▶ [Given entries]:
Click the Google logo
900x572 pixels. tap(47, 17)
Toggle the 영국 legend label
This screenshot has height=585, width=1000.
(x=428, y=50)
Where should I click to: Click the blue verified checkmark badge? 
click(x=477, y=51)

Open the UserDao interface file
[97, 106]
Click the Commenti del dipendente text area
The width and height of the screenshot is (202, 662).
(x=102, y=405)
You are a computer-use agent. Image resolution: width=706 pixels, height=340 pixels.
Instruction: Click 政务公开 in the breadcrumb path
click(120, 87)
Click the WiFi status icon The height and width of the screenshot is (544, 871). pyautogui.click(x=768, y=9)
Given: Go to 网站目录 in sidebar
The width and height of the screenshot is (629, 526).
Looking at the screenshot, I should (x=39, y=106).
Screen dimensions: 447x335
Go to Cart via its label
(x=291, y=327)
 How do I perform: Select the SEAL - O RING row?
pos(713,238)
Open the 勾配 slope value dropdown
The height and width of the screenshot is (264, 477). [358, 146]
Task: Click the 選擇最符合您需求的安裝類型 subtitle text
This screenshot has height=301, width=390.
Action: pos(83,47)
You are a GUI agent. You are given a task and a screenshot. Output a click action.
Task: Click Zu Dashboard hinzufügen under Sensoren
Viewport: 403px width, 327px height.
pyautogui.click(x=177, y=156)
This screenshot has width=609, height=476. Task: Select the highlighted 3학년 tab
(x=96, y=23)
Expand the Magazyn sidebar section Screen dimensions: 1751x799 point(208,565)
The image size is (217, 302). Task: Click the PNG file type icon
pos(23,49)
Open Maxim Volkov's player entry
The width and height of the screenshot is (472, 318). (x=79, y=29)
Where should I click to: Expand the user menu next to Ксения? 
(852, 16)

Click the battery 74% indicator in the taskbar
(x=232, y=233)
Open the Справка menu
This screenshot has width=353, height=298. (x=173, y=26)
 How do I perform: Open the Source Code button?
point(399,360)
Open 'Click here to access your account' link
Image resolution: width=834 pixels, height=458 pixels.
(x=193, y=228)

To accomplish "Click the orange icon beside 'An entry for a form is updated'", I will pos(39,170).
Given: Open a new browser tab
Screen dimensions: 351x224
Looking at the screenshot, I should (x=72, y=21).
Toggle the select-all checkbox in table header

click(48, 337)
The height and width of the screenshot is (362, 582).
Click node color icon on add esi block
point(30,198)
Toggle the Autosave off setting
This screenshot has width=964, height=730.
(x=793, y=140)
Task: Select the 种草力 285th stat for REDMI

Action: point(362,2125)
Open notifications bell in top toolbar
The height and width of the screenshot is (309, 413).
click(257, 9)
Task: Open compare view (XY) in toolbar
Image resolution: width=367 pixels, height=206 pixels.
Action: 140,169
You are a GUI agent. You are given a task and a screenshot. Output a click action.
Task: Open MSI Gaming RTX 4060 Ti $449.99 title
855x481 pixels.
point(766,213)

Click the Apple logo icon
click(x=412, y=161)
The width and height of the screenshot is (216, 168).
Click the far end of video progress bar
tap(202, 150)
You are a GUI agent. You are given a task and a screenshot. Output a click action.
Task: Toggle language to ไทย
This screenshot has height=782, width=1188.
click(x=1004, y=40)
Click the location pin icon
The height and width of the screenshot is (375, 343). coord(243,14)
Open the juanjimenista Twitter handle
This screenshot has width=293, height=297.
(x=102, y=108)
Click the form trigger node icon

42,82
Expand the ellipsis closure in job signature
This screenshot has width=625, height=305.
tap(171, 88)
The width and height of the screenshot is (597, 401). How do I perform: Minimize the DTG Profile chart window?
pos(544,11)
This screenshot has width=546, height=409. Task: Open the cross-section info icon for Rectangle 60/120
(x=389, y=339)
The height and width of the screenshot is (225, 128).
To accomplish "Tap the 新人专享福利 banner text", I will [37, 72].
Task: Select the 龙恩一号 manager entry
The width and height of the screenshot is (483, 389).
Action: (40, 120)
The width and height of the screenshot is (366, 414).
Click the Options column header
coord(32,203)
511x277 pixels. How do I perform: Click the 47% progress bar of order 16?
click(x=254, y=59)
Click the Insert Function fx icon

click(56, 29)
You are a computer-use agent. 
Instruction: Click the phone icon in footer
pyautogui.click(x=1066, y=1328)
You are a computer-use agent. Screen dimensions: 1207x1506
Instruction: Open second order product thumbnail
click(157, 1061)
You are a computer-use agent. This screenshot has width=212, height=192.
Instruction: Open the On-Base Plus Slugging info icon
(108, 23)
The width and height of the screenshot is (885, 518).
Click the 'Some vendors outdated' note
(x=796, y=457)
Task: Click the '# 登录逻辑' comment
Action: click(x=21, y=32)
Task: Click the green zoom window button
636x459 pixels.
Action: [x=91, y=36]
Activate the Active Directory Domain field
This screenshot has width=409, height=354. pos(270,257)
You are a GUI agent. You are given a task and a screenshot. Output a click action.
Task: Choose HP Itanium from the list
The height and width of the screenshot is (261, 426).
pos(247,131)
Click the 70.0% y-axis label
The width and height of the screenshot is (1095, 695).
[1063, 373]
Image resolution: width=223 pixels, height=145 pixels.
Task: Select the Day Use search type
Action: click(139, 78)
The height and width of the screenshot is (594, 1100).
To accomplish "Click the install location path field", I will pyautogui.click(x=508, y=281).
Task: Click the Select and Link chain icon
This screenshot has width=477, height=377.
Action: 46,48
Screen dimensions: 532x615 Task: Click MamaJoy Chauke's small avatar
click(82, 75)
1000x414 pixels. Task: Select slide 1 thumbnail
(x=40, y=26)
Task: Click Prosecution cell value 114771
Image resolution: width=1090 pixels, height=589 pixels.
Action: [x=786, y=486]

▶ [Your goal]:
Each record needs to be duplicated exactly.

▶ [Exercise output]:
Click the Google logo
900x572 pixels. tap(47, 17)
Toggle the 영국 legend label
This screenshot has height=585, width=1000.
(x=428, y=50)
Where should I click to: Click the blue verified checkmark badge? 
click(x=477, y=51)

Open the UserDao interface file
[97, 106]
Click the Commenti del dipendente text area
The width and height of the screenshot is (202, 662).
(x=102, y=405)
You are a computer-use agent. Image resolution: width=706 pixels, height=340 pixels.
Instruction: Click 政务公开 in the breadcrumb path
click(120, 87)
Click the WiFi status icon The height and width of the screenshot is (544, 871). pyautogui.click(x=768, y=9)
Given: Go to 网站目录 in sidebar
The width and height of the screenshot is (629, 526).
Looking at the screenshot, I should (x=39, y=106).
Screen dimensions: 447x335
Go to Cart via its label
(x=291, y=327)
 How do I perform: Select the SEAL - O RING row?
pos(713,238)
Open the 勾配 slope value dropdown
The height and width of the screenshot is (264, 477). [358, 146]
Task: Click the 選擇最符合您需求的安裝類型 subtitle text
This screenshot has height=301, width=390.
Action: pos(83,47)
You are a GUI agent. You are given a task and a screenshot. Output a click action.
Task: Click Zu Dashboard hinzufügen under Sensoren
Viewport: 403px width, 327px height.
pyautogui.click(x=177, y=156)
This screenshot has width=609, height=476. Task: Select the highlighted 3학년 tab
(x=96, y=23)
Expand the Magazyn sidebar section Screen dimensions: 1751x799 point(208,565)
The image size is (217, 302). Task: Click the PNG file type icon
pos(23,49)
Open Maxim Volkov's player entry
The width and height of the screenshot is (472, 318). (x=79, y=29)
Where should I click to: Expand the user menu next to Ксения? 
(852, 16)

Click the battery 74% indicator in the taskbar
(x=232, y=233)
Open the Справка menu
This screenshot has width=353, height=298. (x=173, y=26)
 How do I perform: Open the Source Code button?
point(399,360)
Open 'Click here to access your account' link
Image resolution: width=834 pixels, height=458 pixels.
(x=193, y=228)

To accomplish "Click the orange icon beside 'An entry for a form is updated'", I will pos(39,170).
Given: Open a new browser tab
Screen dimensions: 351x224
Looking at the screenshot, I should (x=72, y=21).
Toggle the select-all checkbox in table header

click(48, 337)
The height and width of the screenshot is (362, 582).
Click node color icon on add esi block
point(30,198)
Toggle the Autosave off setting
This screenshot has width=964, height=730.
(x=793, y=140)
Task: Select the 种草力 285th stat for REDMI

Action: point(362,2125)
Open notifications bell in top toolbar
The height and width of the screenshot is (309, 413).
click(257, 9)
Task: Open compare view (XY) in toolbar
Image resolution: width=367 pixels, height=206 pixels.
Action: 140,169
You are a GUI agent. You are given a task and a screenshot. Output a click action.
Task: Open MSI Gaming RTX 4060 Ti $449.99 title
855x481 pixels.
point(766,213)

Click the Apple logo icon
click(x=412, y=161)
The width and height of the screenshot is (216, 168).
Click the far end of video progress bar
tap(202, 150)
You are a GUI agent. You are given a task and a screenshot. Output a click action.
Task: Toggle language to ไทย
This screenshot has height=782, width=1188.
click(x=1004, y=40)
Click the location pin icon
The height and width of the screenshot is (375, 343). coord(243,14)
Open the juanjimenista Twitter handle
This screenshot has width=293, height=297.
(x=102, y=108)
Click the form trigger node icon

42,82
Expand the ellipsis closure in job signature
This screenshot has width=625, height=305.
tap(171, 88)
The width and height of the screenshot is (597, 401). How do I perform: Minimize the DTG Profile chart window?
pos(544,11)
This screenshot has width=546, height=409. Task: Open the cross-section info icon for Rectangle 60/120
(x=389, y=339)
The height and width of the screenshot is (225, 128).
To accomplish "Tap the 新人专享福利 banner text", I will [37, 72].
Task: Select the 龙恩一号 manager entry
The width and height of the screenshot is (483, 389).
Action: (40, 120)
The width and height of the screenshot is (366, 414).
Click the Options column header
coord(32,203)
511x277 pixels. How do I perform: Click the 47% progress bar of order 16?
click(x=254, y=59)
Click the Insert Function fx icon

click(56, 29)
You are a computer-use agent. 
Instruction: Click the phone icon in footer
pyautogui.click(x=1066, y=1328)
You are a computer-use agent. Screen dimensions: 1207x1506
Instruction: Open second order product thumbnail
click(157, 1061)
You are a computer-use agent. This screenshot has width=212, height=192.
Instruction: Open the On-Base Plus Slugging info icon
(108, 23)
The width and height of the screenshot is (885, 518).
Click the 'Some vendors outdated' note
(x=796, y=457)
Task: Click the '# 登录逻辑' comment
Action: click(x=21, y=32)
Task: Click the green zoom window button
636x459 pixels.
Action: [x=91, y=36]
Activate the Active Directory Domain field
This screenshot has width=409, height=354. pos(270,257)
You are a GUI agent. You are given a task and a screenshot. Output a click action.
Task: Choose HP Itanium from the list
The height and width of the screenshot is (261, 426).
pos(247,131)
Click the 70.0% y-axis label
The width and height of the screenshot is (1095, 695).
[1063, 373]
Image resolution: width=223 pixels, height=145 pixels.
Task: Select the Day Use search type
Action: click(139, 78)
The height and width of the screenshot is (594, 1100).
To accomplish "Click the install location path field", I will pyautogui.click(x=508, y=281).
Task: Click the Select and Link chain icon
This screenshot has width=477, height=377.
Action: 46,48
Screen dimensions: 532x615 Task: Click MamaJoy Chauke's small avatar
click(82, 75)
1000x414 pixels. Task: Select slide 1 thumbnail
(x=40, y=26)
Task: Click Prosecution cell value 114771
Image resolution: width=1090 pixels, height=589 pixels.
Action: [x=786, y=486]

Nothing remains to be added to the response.